Setting Tailscale Up

First, create a free Tailscale account. Tailscale requires the use of an SSO identity provider such as Google, GitHub, Okta, Microsoft, etc. For details, visit their SSO Page.

It is recommended that you enable 2FA (Two Factor Authentication) on whichever identity provider you choose for added security.

Next, follow their onboarding guide to install Tailscale on your client - the machine you want to connect to your network with. For example, this could be a laptop or your phone. Note that it is not your Rocket Pool node!

Once completed you should see your computer as 'connected' on the Tailscale dashboard.

Now, install Tailscale on your Rocket Pool node. You can find instructions for this on their website; for example, here are the installation instructions for Ubuntu.

NOTE

If you have UFW configured, you will also want to follow the UFW Configuration Instructions).

First, add Tailscale’s package signing key and repository on your Rocket Pool node:

curl -fsSL https://pkgs.tailscale.com/stable/ubuntu/focal.noarmor.gpg | sudo tee /usr/share/keyrings/tailscale-archive-keyring.gpg >/dev/null
curl -fsSL https://pkgs.tailscale.com/stable/ubuntu/focal.tailscale-keyring.list | sudo tee /etc/apt/sources.list.d/tailscale.list

Now, install Tailscale on your Rocket Pool node:

sudo apt-get update
sudo apt-get install tailscale

Finally, authenticate and connect your machine to your Tailscale network on your Rocket Pool node:

sudo tailscale up

You’re connected! You can find your Tailscale IPv4 address by running:

tailscale ip -4

You should now see your node machine added to the on the Tailscale dashboard. You may also change the name of the node machine through the dashboard, e.g. to rocketnode.

It is suggested to disable key expiry for the node machine to prevent the need to periodically re-authenticate.

Note

If you would like to access your node using a memorable hostname such as rocketnode, you can do so by enabling MagicDNS in the Tailscale settings.

You should now be able to exit the SSH session to your node on your client, and SSH into your node again through Tailscale using ssh your.user@rocketnode.

NOTE

If you modified the SSH port of the node machine in /etc/ssh/sshd_config when you first configured it, use ssh your.user@rocketnode -p <your port> instead.

For example, if you assigned SSH to port 1234, you would do:

ssh your.user@rocketnode -p 1234

You can now also visit http://rocketnode:3100 in your web browser to access your Grafana dashboard from your client.

If you have UFW configured, you can now add a rule to accept any incoming SSH connections over Tailscale.

WARNING

The following steps will modify your firewall rules. **You must have at least 2 SSH sessions open to your node machine before proceeding - one for modifying the configuration and testing it afterwards, and one that will stay logged in as a backup in case your changes break SSH so you can revert them!

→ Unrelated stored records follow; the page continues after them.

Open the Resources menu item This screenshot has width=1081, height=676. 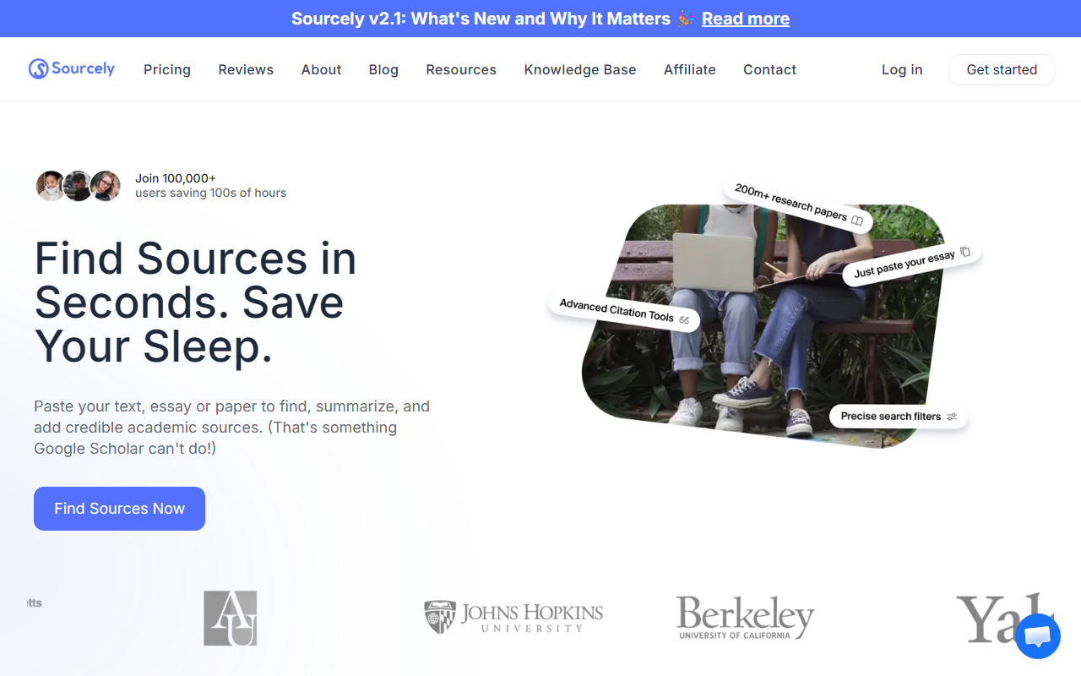(461, 69)
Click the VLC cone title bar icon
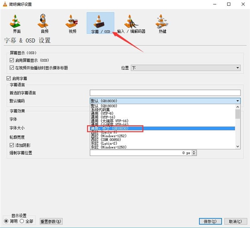This screenshot has height=228, width=250. tap(5, 4)
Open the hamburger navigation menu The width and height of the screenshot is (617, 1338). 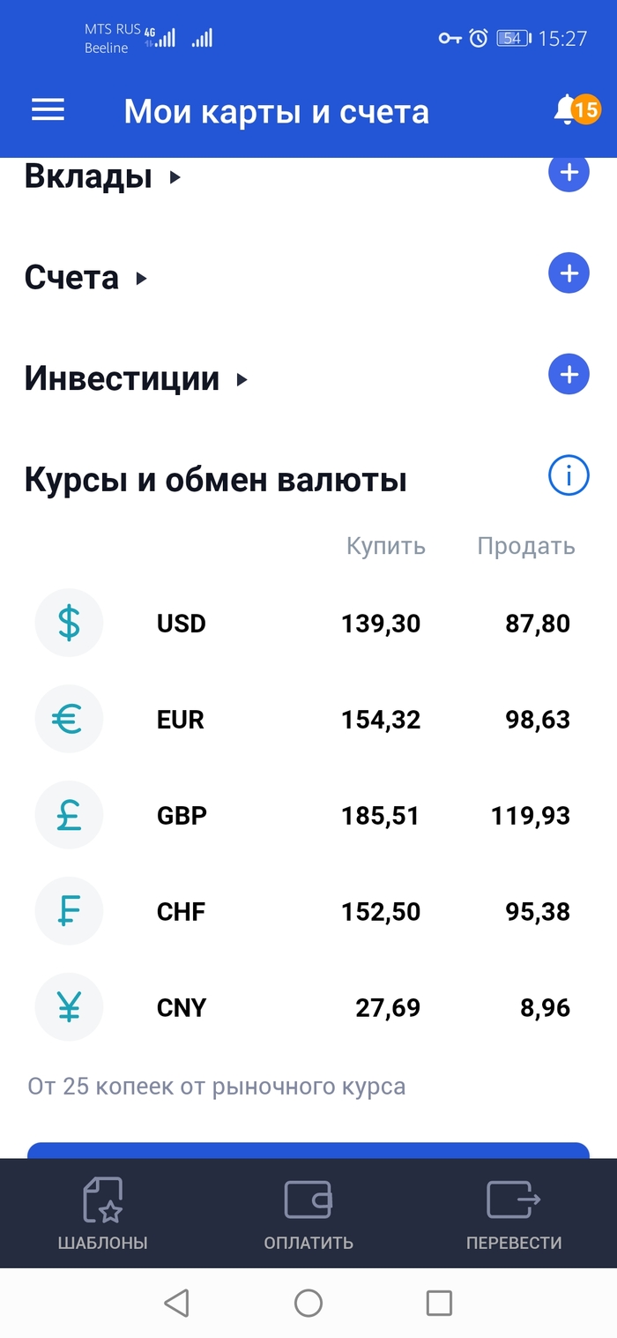pos(48,110)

Run these commands on the node machine.

Allow access to all incoming ssh connections over Talscale.

sudo ufw allow in on tailscale0

You may also remove access to the SSH port adding from the enabling a firewall steps to competely lock down your node. Note that you will not be able to login from the local network as tailscale will become the only way to login. Only run the following command if you are okay with this.

sudo ufw delete "22/tcp"

Once you’ve set up firewall rules to restrict all non-Tailscale connections, restart UFW and SSH:

sudo ufw reload
sudo service ssh restart

Now, confirm that everything is working as expected. exit from one of your current SSH sessions (but remember to keep the second one open as a backup).

Next, connect to the node machine via SSH using the Tailscale IP address:

ssh your.user@rocketnode

If it works, you did everything right and can now safely log into your home network while abroad!

TIP

If you've previously port forwarded your node's SSH port in your router, you can now remove it.